For the first time a greater share of Hispanic high school graduates are enrolled in college than whites, that’s according to the U.S. Census Bureau...
University of Florida is a part of that trend, with a steady increase of Hispanic students over the past decade; enrollment is currently at 18 percent, in comparison to 12 percent in 2003.
Olivia Garcia the Director for UF's Institute for Hispanic-Latino Culture said, "I think it speaks to our demographic shift... I also think it speaks to the dynamic Hispanic Latino community; like we have some very young talented people and it's fantastic that they're wanting to further their education."
Despite this milestone, Latinos lag when it comes to actually earning a bachelor's degree, the Pew Research Center reports. A lot of the Hispanic students I talked to tell me minorities need a support group on campus, something like what they have here at UF with the Institute for Hispanic-Latino Culture, also known as "La Casita."

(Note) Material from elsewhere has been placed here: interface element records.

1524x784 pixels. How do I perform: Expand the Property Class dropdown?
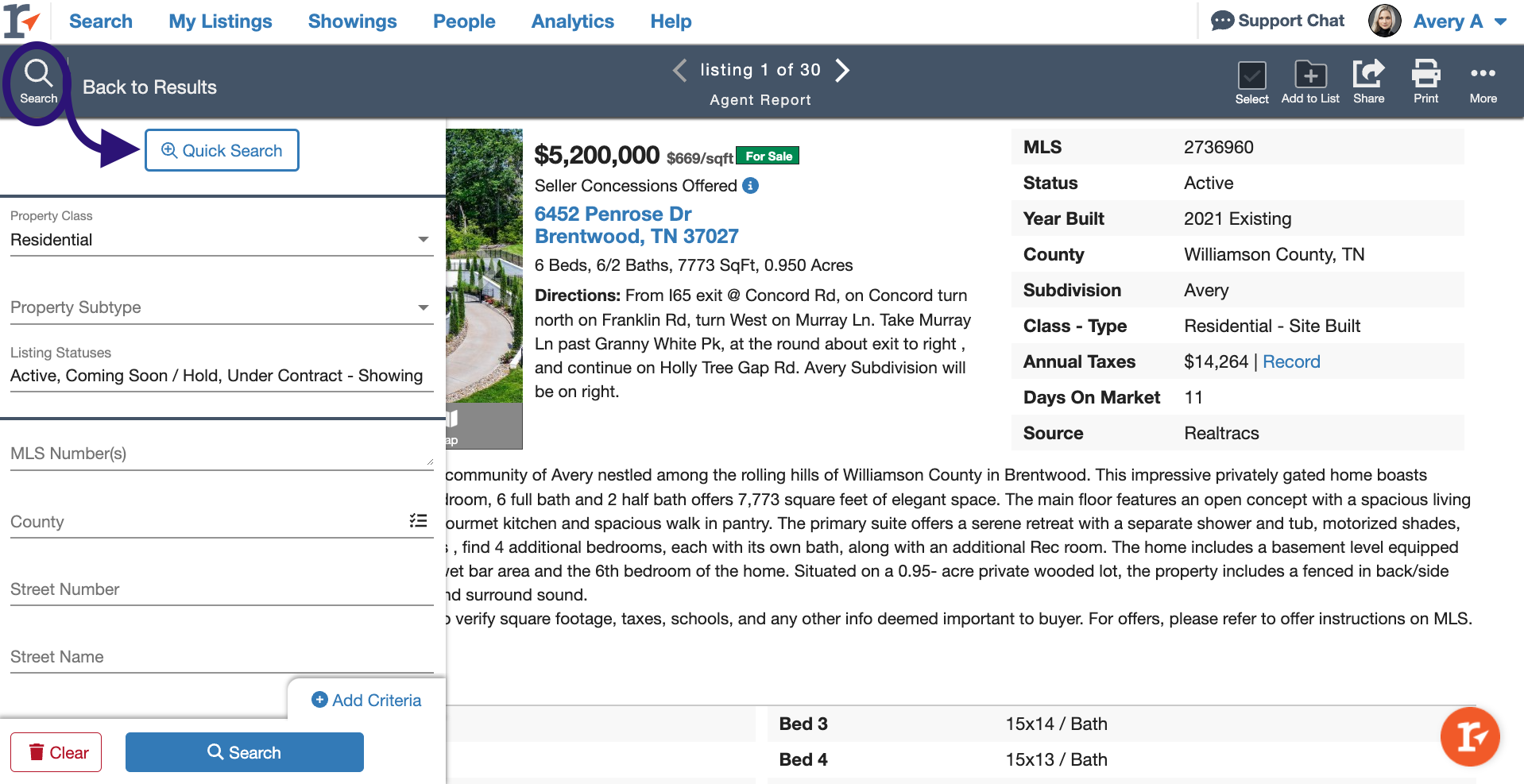423,240
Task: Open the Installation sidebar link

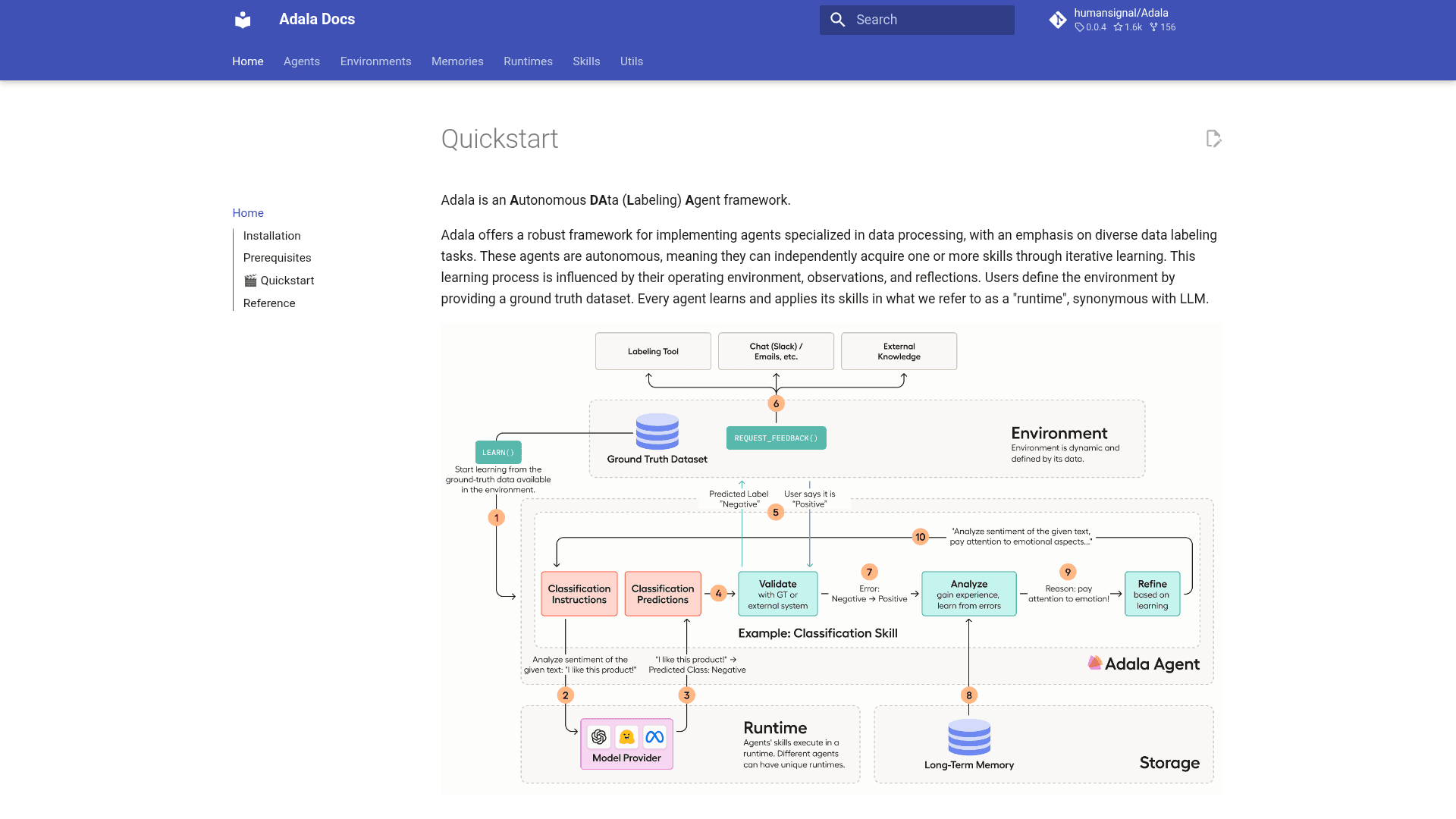Action: point(272,236)
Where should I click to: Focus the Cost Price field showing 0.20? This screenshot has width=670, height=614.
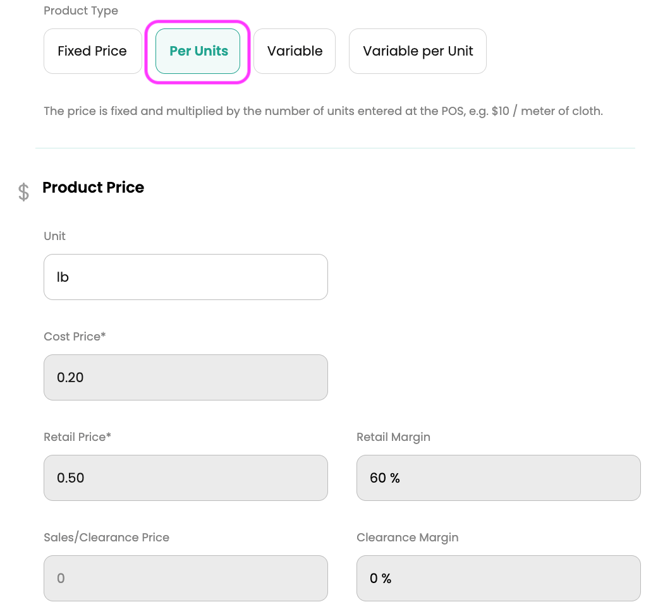[x=185, y=377]
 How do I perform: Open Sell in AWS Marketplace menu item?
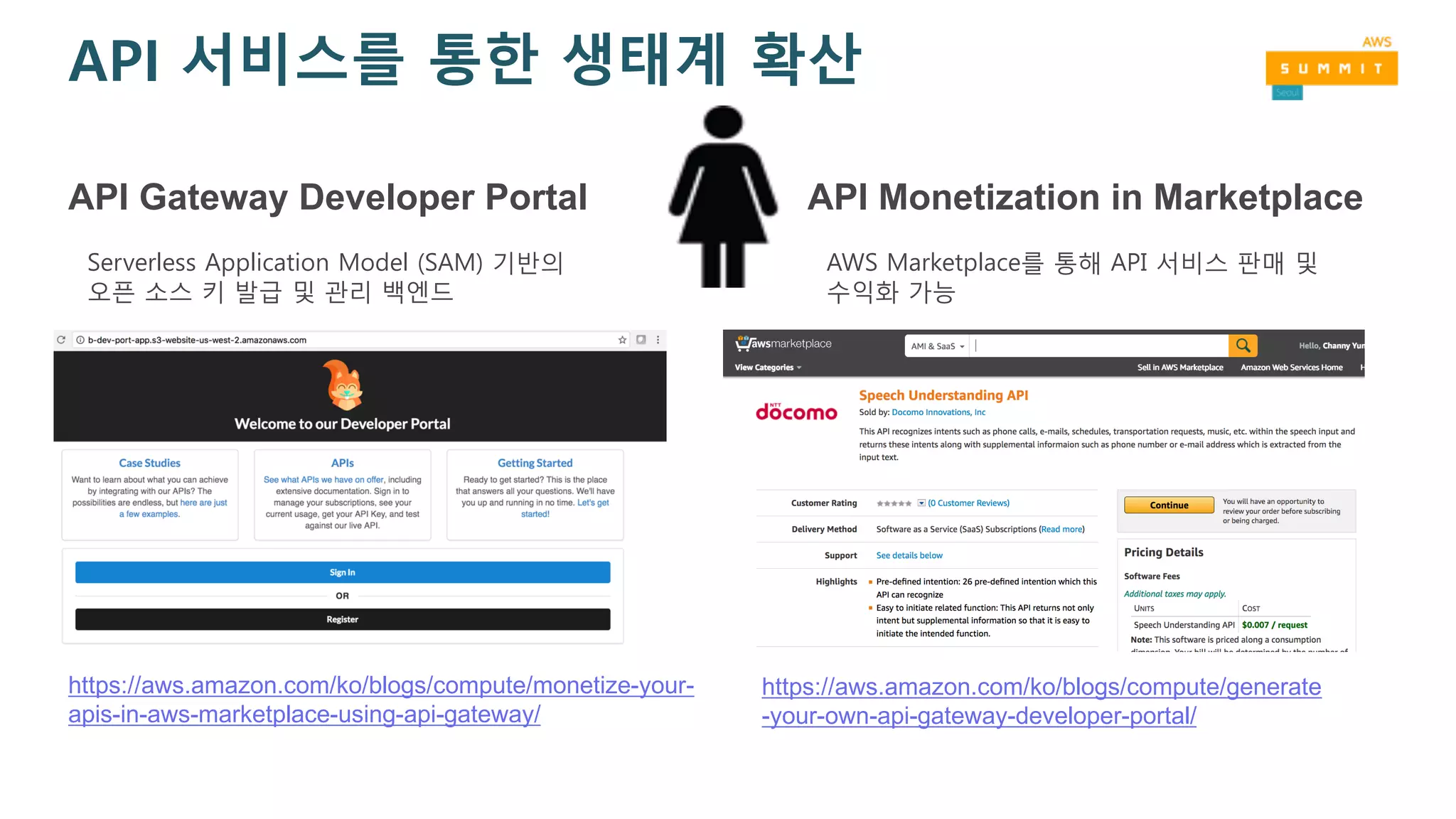pos(1179,368)
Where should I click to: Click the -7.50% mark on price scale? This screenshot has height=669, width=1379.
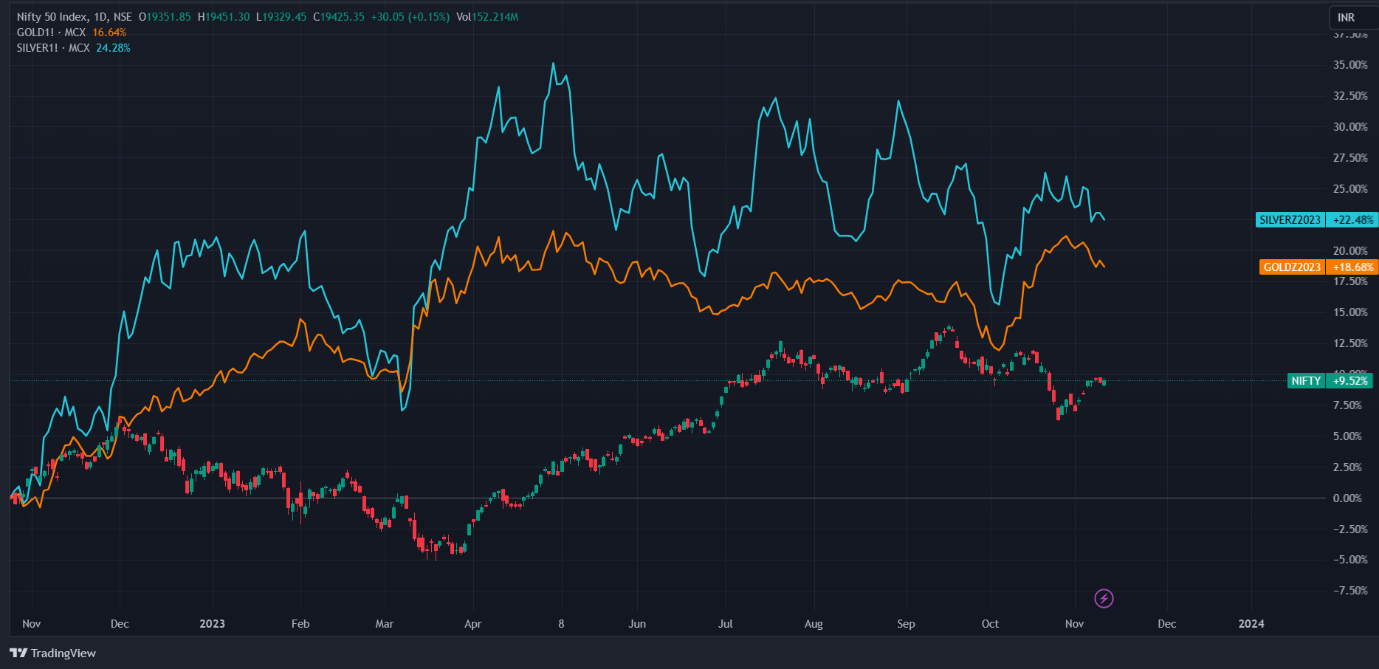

Genesis Lara a senior at UF said, "Not all schools with Latino students are ready to deal with the fact that a lot of those students are first generation college students... they filled out their FAFSA by themselves, they've never been away from home... You've never had a person go through these things before."
Liana Guerra a UF Junior said, many Hispanic students who have lived all their lives in Florida-- but are undocumented-- say it would be easier to finish if they received in-state tuition.
"Many students have come together to lead an initiative to try and pass in-state tuition for undocumented students. this is an important issue that many people have come together because many of these students have graduated from a Florida high school and have lived in Florida all their lives and only want to receive a college education," Guerra added.
UF organizations are hosting an event in support of in-state tuition for undocumented students on October 10th. State legislators from Miami and Orlando are expected to be there.